2015-2016 Öğretim yılı için ihtiyaç duyulan öğretmen münhalleri Kamu Hizmeti Komisyonu tarafından ilan edildi. Münhal duyurusunda Genel Ortaöğretim ve Mesleki Teknik Öğretim kadroları için; genel lise ve ortaokullara 35, meslek liselerine 20 olmak üzere toplam 55 münhal, ilköğretim kadroları için; ilkokul öğretmeni 13, okul öncesi öğretmeni de 6 olmak üzere toplam 19 münhal yer aldı. Bu durumda 2015-2016 öğretim yılında eğitim sistemine dahil edilmek üzere 74 öğretmen münhali ilan edildi.
Öğretmen ihtiyaçları doğru hesaplandı mı? Okullarımızda öğretmen fazlalığı yok muydu? Gerçekten ihtiyaç duyulan alan ve sayılarda mı öğretmen istihdam ediliyor? Gibi tartışmalı soruları bir kenara bırakıyorum… Ancak bir şeyi de söylemeden edemeyeceğim. Münhallere bir göz attığınızda hem lise ve ortaokullarda hem de ilkokulların tamamına yakının Karpaz bölgesinde olduğunu görebilirsiniz. Başka bir ifadeyle şu anda Karpaz bölgesindeki okullarımızda öğretmen yok demek. Olur ya hiçbir öğretmen istihdam edemezsek bu okullarımız öğretime başlayamayacak… Peki, ama burada görev yapan bu öğretmene ne oldu?

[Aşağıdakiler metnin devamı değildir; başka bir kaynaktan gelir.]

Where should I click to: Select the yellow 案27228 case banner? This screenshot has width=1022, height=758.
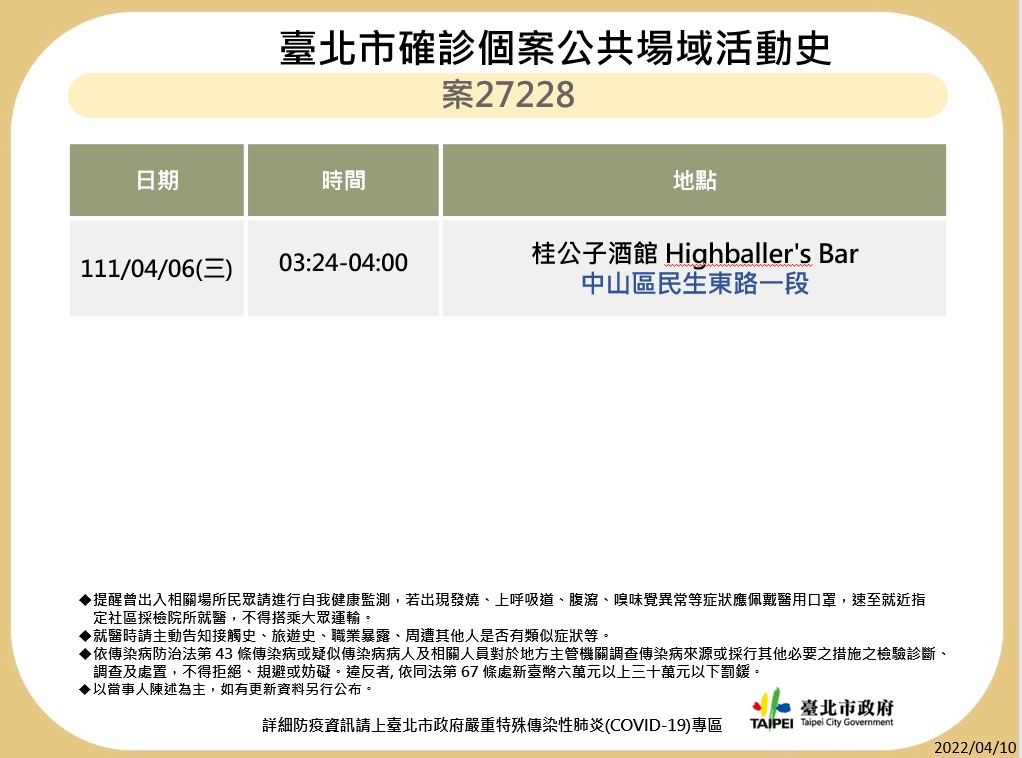[508, 96]

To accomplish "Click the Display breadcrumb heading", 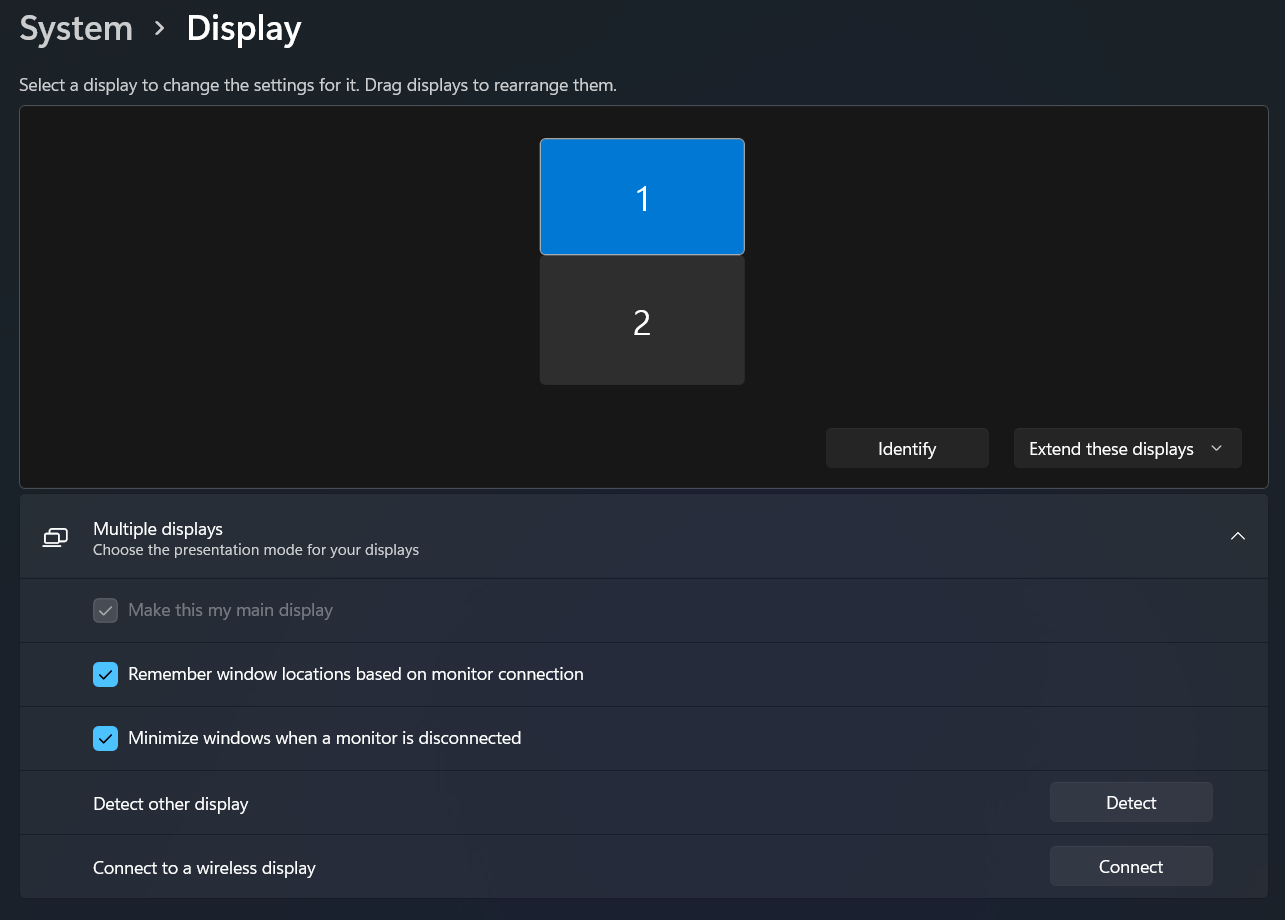I will point(243,28).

Öte yandan anlamakta zorlandığım bir şey daha var: İngilizce dilinde Kimya, İngilizce dilinde Biyoloji, İngilizce dilinde Tarih, İngilizce dilinde Coğrafya öğretmenliklerinin Dipkarpaz Recep Tayyip Ortaokulu’nda işi ne? Bu okulda böyle dersler yok… Niye bu alanlarla ilgili münhal yer hep burası gösterilir? Bu durum öğretmeni kandırmak değil midir? Öğretmeni bir okula istihdam edip sonra da başka yere görevlendirmek doğru bir şey mi?
Bu soruları artırabiliriz… Ancak hep gözlerden kaçırdığımız bir şey daha var. O da öğretmeni nasıl istihdam ettiğimiz… Öğretmen adaylarının hangi yeterliliklerini, hangi düzeyde ve ne biçimde ölçüyoruz? Daha açık söyleyecek olursam; yapılacak öğretmenlik sınavları gerçekten en iyi öğretmeni seçmemizi sağlayacak mı? Bu sınavların geçerlik ve güvenirlik çalışmaları yapıldı mı? Yazılı ve sözlü değerlendirmelerin inandırıcılık ve tutarlılık gibi özellikleri belirlendi mi? Yoksa bu işlerde hâlâ “hükmü karakuşi” olarak mı devam ediyor… İşte her şeyden önce yanıt bulmamız, tüm topluma açıklamamız gereken sorular bunlar…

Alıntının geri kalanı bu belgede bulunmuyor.